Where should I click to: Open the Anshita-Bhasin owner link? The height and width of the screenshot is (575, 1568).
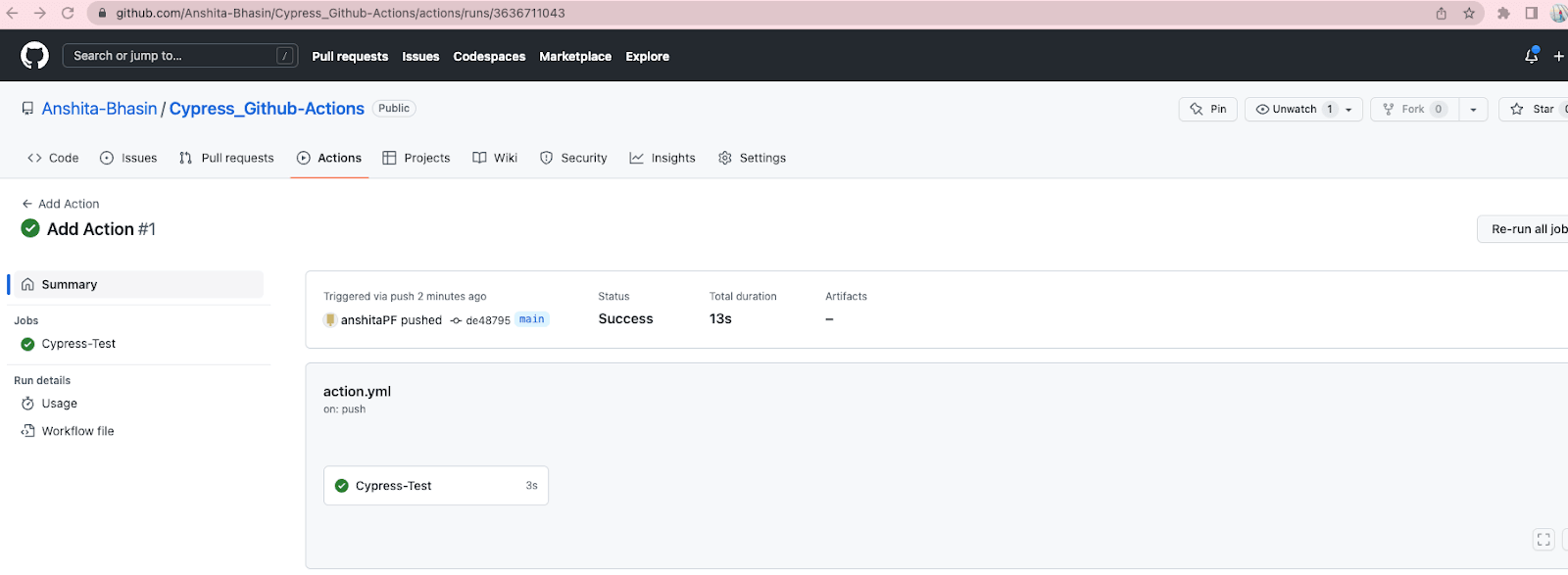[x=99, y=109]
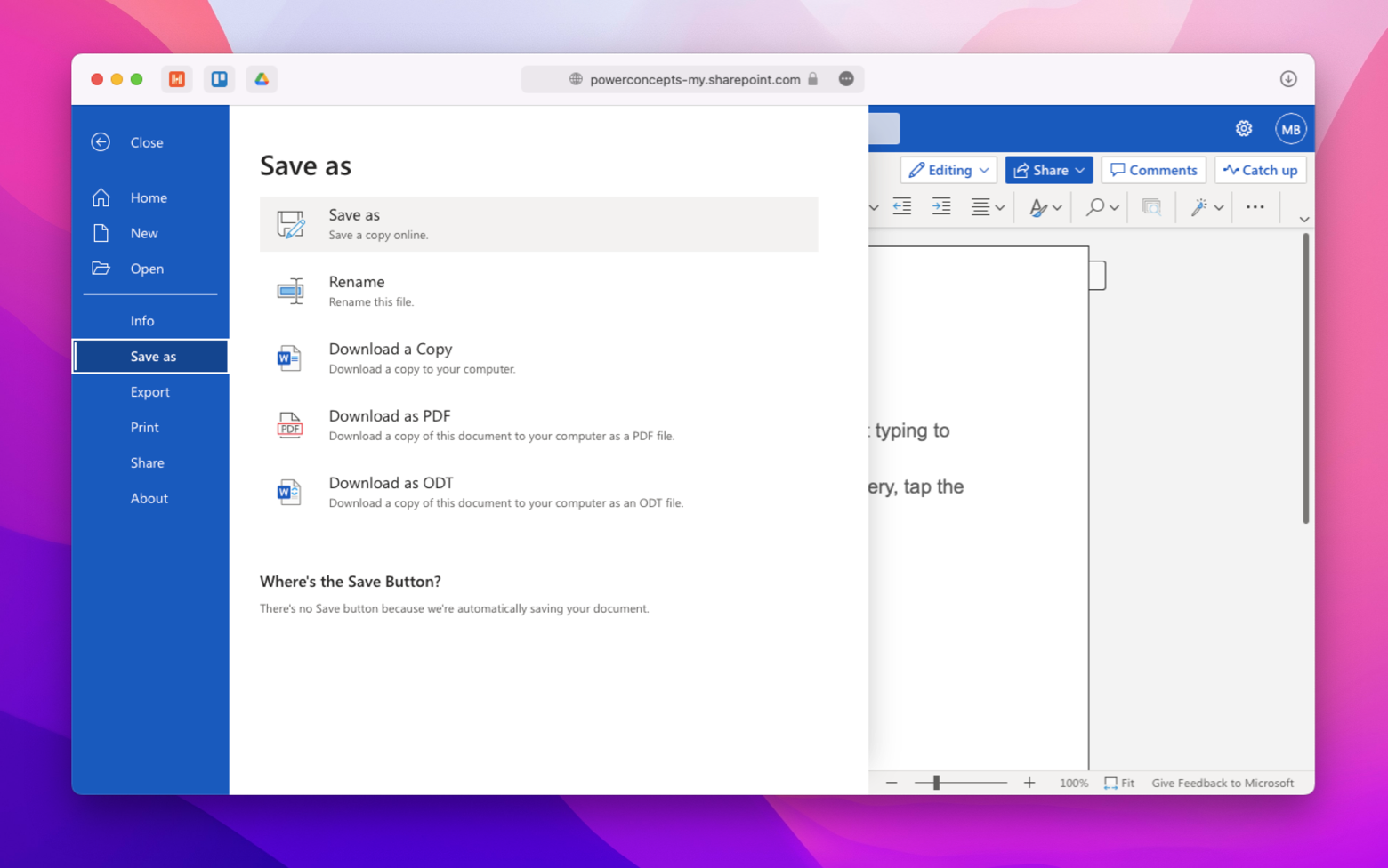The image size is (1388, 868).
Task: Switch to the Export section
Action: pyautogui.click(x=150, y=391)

▶ **The task**
Without the pictures, repeat every record above exactly as written.

▶ **Final answer**
Where should I click to: Open the Anshita-Bhasin owner link? The height and width of the screenshot is (575, 1568).
[x=99, y=109]
The image size is (1388, 868).
Task: Switch to the Export section
Action: pyautogui.click(x=150, y=391)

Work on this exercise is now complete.